We get this guy a lot. He's the Hierophant, the dude that teaches religious rules and laws and expects us to conform to them. In a reading, he might even foretell a wedding. And he'd be the one to officiate it. But as the book indicates, he can also come to suggest a different kind of marriage—the marriage of our inner and outer lives. 

What it all comes down to is living authentically. It sounds so simple, but it's not is it? I've had those words floating around in my head for years and I can't honestly say if I live authentically. I mean, I think I do. I pretty intrepidly follow the interests, opinions and attitudes that feel true to me, sometimes to the disappointment of others. And I've been told by people that I know myself pretty well. I suppose in many ways, I probably integrate my inner Tierney with my outer Tierney better than many. I have nothing to be ashamed of, no regrets, no reason to hide. 

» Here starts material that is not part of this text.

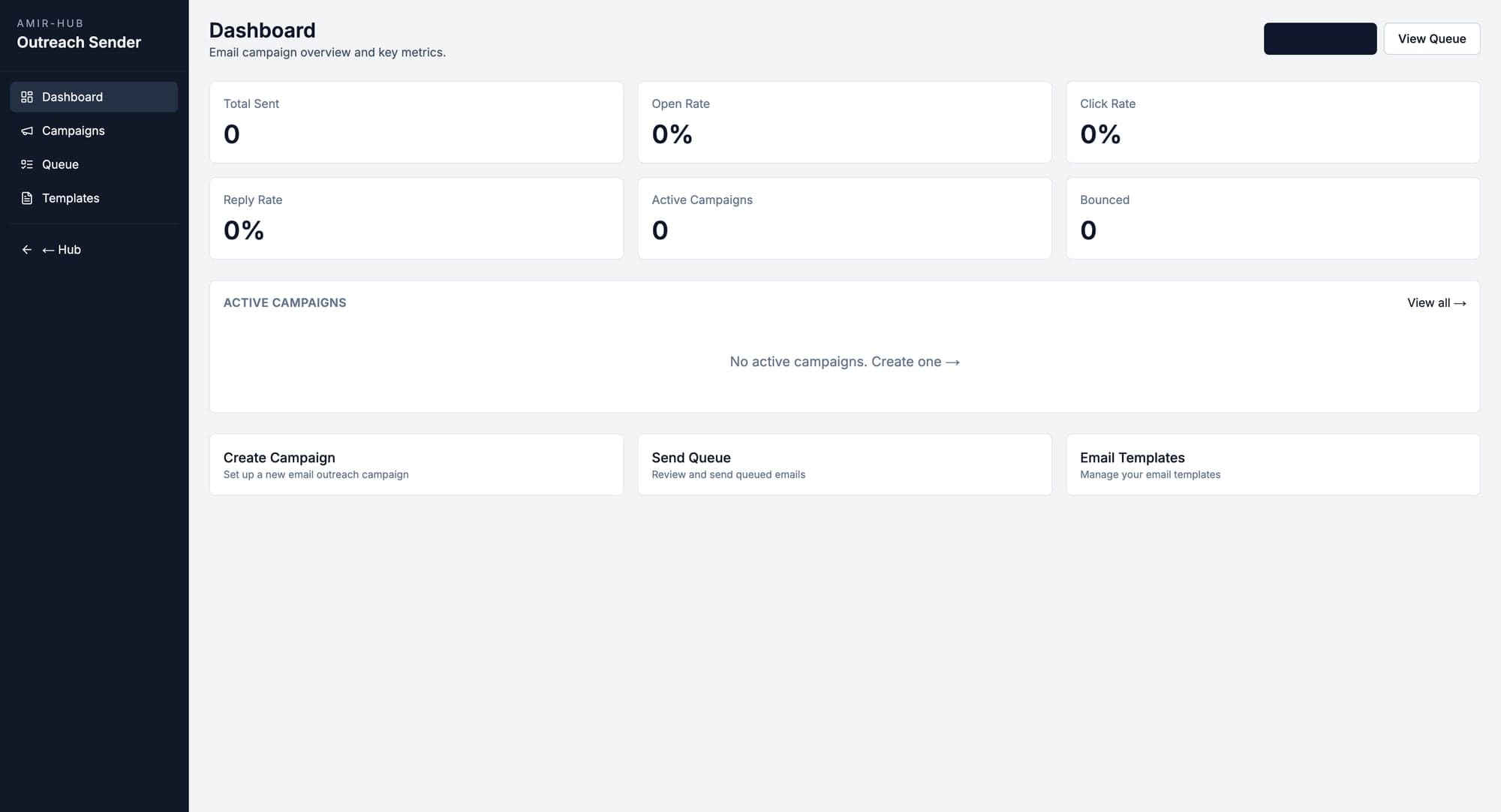Click the Campaigns megaphone icon
1501x812 pixels.
(x=27, y=131)
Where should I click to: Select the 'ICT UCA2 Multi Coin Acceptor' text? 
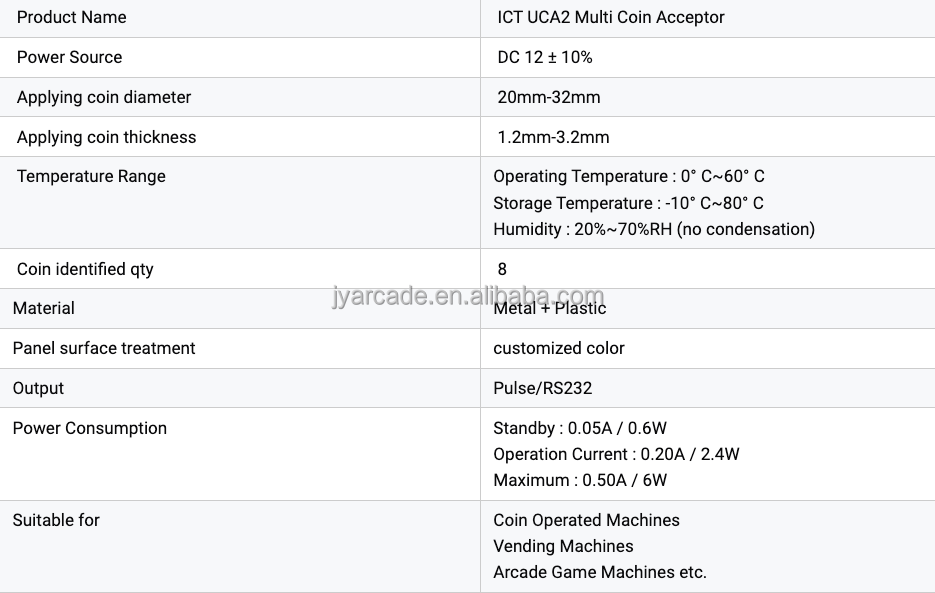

But the thing is, people are constantly changing. Just like in a regular marriage. It's not like we can say, "I have now married my inner and outer selves and am done". Nor can we always be guaranteed to make choices that align both inner and outer selves. Part of figuring out who you are is trying on different directions and seeing what feels right. I mean, I know I'm all about the chocolate ice cream. But maybe I'm REALLY all about the pistachio and I just don't know it because I haven't tried it. And tastes change over time. I didn't used to like the color red and now it's a prominent color in my home. So it stands to reason the state of alignment between inner and outer selves is constantly in flux. 

Now this doesn't give ourselves a convenient excuse to keep living a lie or avoid exploring our inner beings. I mean, trying pistachio and liking it more could be authentic to me, after all. But what I'm trying to say is that these phrases that are bandied about—living authentically, marrying our inner and outer lives, knowing ourselves, being true to ourselves—they're not the holy grails we think they are. And the people who seem to have attained them, are really just as much in flux as you. 

Sure, there are different degrees of "being there". But being there 100% just doesn't exist. And we tend to torture ourselves with one of many conclusions....we're not doing it right and someone else is, we are "less than" the people who appear to be doing it right, we'll never do it well enough, we've failed at doing it, or it's fruitless for us to even try because we'll never do it perfectly. The same is true about the holy grails of happiness, inner peace, enlightenment and many other spiritual concepts. When we compare ourselves to another person's state of being or some other ideal, we set ourselves up for loss every time. 

None of these are destinations. Instead, they're points along a path. And the points get closer together the further you travel down the path, but you never reach the end of the path. 

Personally, I think the concept that there is a destination we must all reach and that we are measured by where we are on the route, is one of the most harmful thoughts to carry on the way to personal and spiritual enlightenment. It holds you back. You can't compare yourself to others, because you simply have no way of knowing what's going on inside them and you can't be objective comparing anything to yourself. And you can't judge by where you are on the path, because you have no idea where you on the path. I've experienced months of extreme peace and happiness, then dove over the edge into chaotic thought and depression. I was still traveling forward on the path, but depending on when you asked me, I'd give a very different report as to where I was on it. 

What I guess this is all getting to on this Tuesday early in August is this—you're doing fine. Keep up the good work. Don't ever give up trying. And, instead of critiquing and comparing, give yourself a break. You may just find yourself getting a glimpse of those holy grails more often.